(Stored items from a collection)
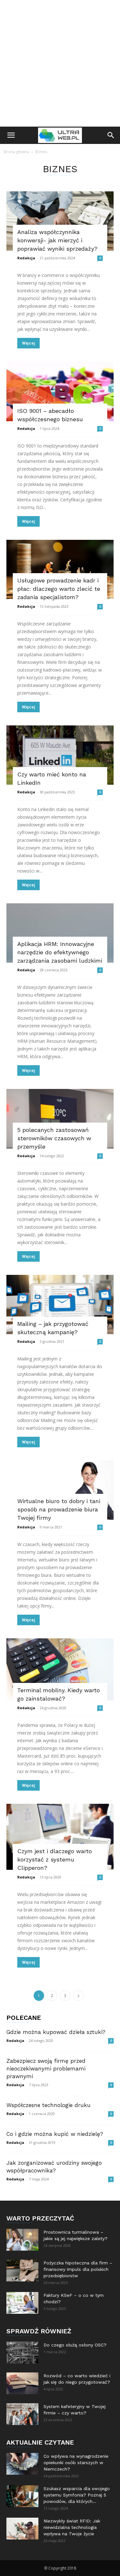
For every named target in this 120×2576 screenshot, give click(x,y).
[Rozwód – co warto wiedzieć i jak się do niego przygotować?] (22, 2383)
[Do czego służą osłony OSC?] (22, 2353)
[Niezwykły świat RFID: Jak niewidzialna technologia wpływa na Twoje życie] (22, 2529)
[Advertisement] (60, 63)
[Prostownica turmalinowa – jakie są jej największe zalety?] (22, 2240)
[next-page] (78, 1995)
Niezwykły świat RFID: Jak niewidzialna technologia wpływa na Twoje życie (72, 2527)
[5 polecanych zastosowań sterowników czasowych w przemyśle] (60, 1118)
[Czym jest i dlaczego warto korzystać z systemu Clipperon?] (60, 1837)
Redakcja (26, 257)
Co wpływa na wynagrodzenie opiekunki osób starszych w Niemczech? (76, 2462)
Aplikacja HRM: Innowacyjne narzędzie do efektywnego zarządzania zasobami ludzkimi (59, 952)
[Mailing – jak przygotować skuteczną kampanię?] (60, 1304)
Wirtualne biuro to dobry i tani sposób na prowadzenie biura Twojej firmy (58, 1509)
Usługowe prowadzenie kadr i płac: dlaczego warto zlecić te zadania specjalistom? (58, 588)
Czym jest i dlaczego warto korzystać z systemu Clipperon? (54, 1859)
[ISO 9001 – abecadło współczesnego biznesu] (60, 391)
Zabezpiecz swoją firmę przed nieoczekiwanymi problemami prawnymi (45, 2068)
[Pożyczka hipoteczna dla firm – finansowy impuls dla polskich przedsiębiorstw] (22, 2271)
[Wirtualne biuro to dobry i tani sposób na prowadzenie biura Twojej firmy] (60, 1490)
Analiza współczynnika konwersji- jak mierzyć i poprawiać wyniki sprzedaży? (57, 240)
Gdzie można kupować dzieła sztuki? (55, 2032)
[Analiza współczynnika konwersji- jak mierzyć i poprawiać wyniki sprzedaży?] (60, 221)
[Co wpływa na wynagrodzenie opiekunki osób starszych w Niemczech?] (22, 2464)
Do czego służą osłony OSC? (75, 2344)
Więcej (28, 343)
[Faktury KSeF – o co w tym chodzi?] (22, 2303)
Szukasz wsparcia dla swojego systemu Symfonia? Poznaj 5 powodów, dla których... (77, 2495)
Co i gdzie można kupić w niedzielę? (54, 2134)
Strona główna (16, 152)
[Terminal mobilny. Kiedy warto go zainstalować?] (60, 1669)
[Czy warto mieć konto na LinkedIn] (60, 755)
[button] (11, 135)
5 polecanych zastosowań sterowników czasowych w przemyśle (54, 1138)
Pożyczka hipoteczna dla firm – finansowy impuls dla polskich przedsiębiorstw (78, 2269)
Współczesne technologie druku (48, 2105)
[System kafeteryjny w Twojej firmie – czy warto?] (22, 2414)
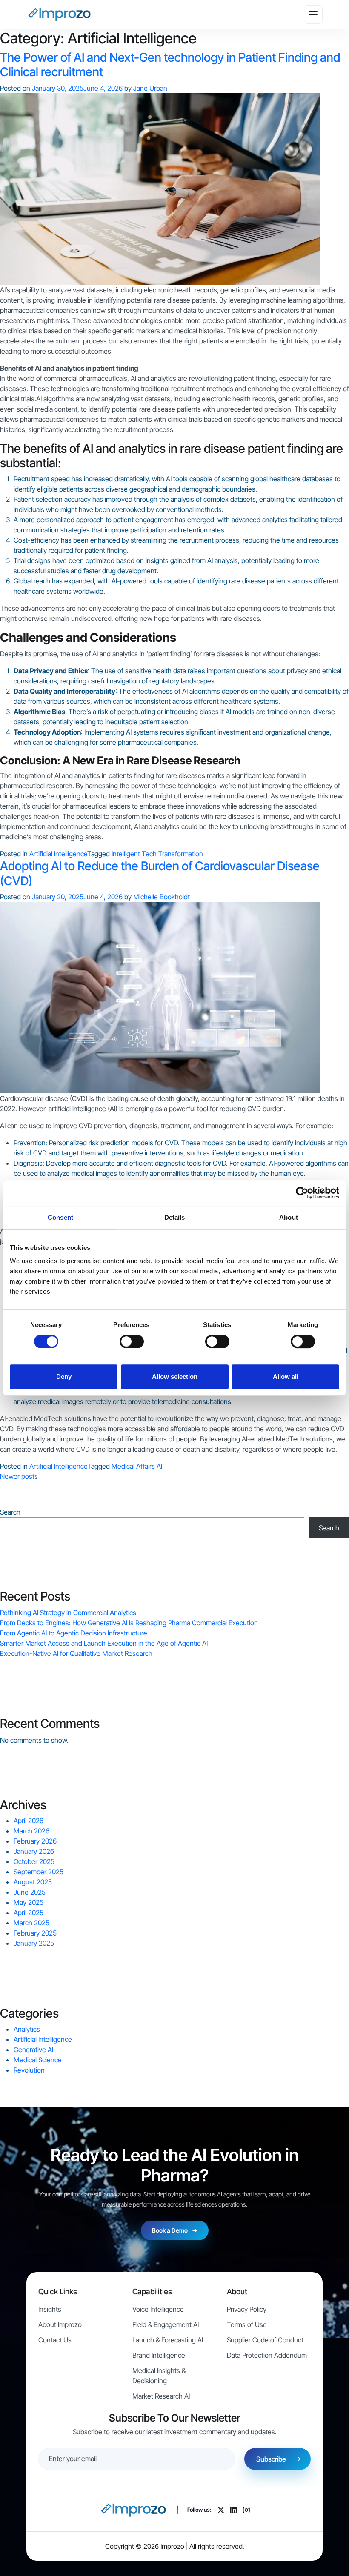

#### What the exercise asks:
Apart from the pictures, every line of the data above should be given again exactly.

#### Answer for the task:
For every named target in this 120×2576 screenshot, give click(x,y).
[Rozwód – co warto wiedzieć i jak się do niego przygotować?] (22, 2383)
[Do czego służą osłony OSC?] (22, 2353)
[Niezwykły świat RFID: Jak niewidzialna technologia wpływa na Twoje życie] (22, 2529)
[Advertisement] (60, 63)
[Prostownica turmalinowa – jakie są jej największe zalety?] (22, 2240)
[next-page] (78, 1995)
Niezwykły świat RFID: Jak niewidzialna technologia wpływa na Twoje życie (72, 2527)
[5 polecanych zastosowań sterowników czasowych w przemyśle] (60, 1118)
[Czym jest i dlaczego warto korzystać z systemu Clipperon?] (60, 1837)
Redakcja (26, 257)
Co wpływa na wynagrodzenie opiekunki osób starszych w Niemczech? (76, 2462)
Aplikacja HRM: Innowacyjne narzędzie do efektywnego zarządzania zasobami ludzkimi (59, 952)
[Mailing – jak przygotować skuteczną kampanię?] (60, 1304)
Wirtualne biuro to dobry i tani sposób na prowadzenie biura Twojej firmy (58, 1509)
Usługowe prowadzenie kadr i płac: dlaczego warto zlecić te zadania specjalistom? (58, 588)
Czym jest i dlaczego warto korzystać z systemu Clipperon? (54, 1859)
[ISO 9001 – abecadło współczesnego biznesu] (60, 391)
Zabezpiecz swoją firmę przed nieoczekiwanymi problemami prawnymi (45, 2068)
[Pożyczka hipoteczna dla firm – finansowy impuls dla polskich przedsiębiorstw] (22, 2271)
[Wirtualne biuro to dobry i tani sposób na prowadzenie biura Twojej firmy] (60, 1490)
Analiza współczynnika konwersji- jak mierzyć i poprawiać wyniki sprzedaży? (57, 240)
Gdzie można kupować dzieła sztuki? (55, 2032)
[Analiza współczynnika konwersji- jak mierzyć i poprawiać wyniki sprzedaży?] (60, 221)
[Co wpływa na wynagrodzenie opiekunki osób starszych w Niemczech?] (22, 2464)
Do czego służą osłony OSC? (75, 2344)
Więcej (28, 343)
[Faktury KSeF – o co w tym chodzi?] (22, 2303)
Szukasz wsparcia dla swojego systemu Symfonia? Poznaj 5 powodów, dla których... (77, 2495)
Co i gdzie można kupić w niedzielę? (54, 2134)
Strona główna (16, 152)
[Terminal mobilny. Kiedy warto go zainstalować?] (60, 1669)
[Czy warto mieć konto na LinkedIn] (60, 755)
[button] (11, 135)
5 polecanych zastosowań sterowników czasowych w przemyśle (54, 1138)
Pożyczka hipoteczna dla firm – finansowy impuls dla polskich przedsiębiorstw (78, 2269)
Współczesne technologie druku (48, 2105)
[System kafeteryjny w Twojej firmie – czy warto?] (22, 2414)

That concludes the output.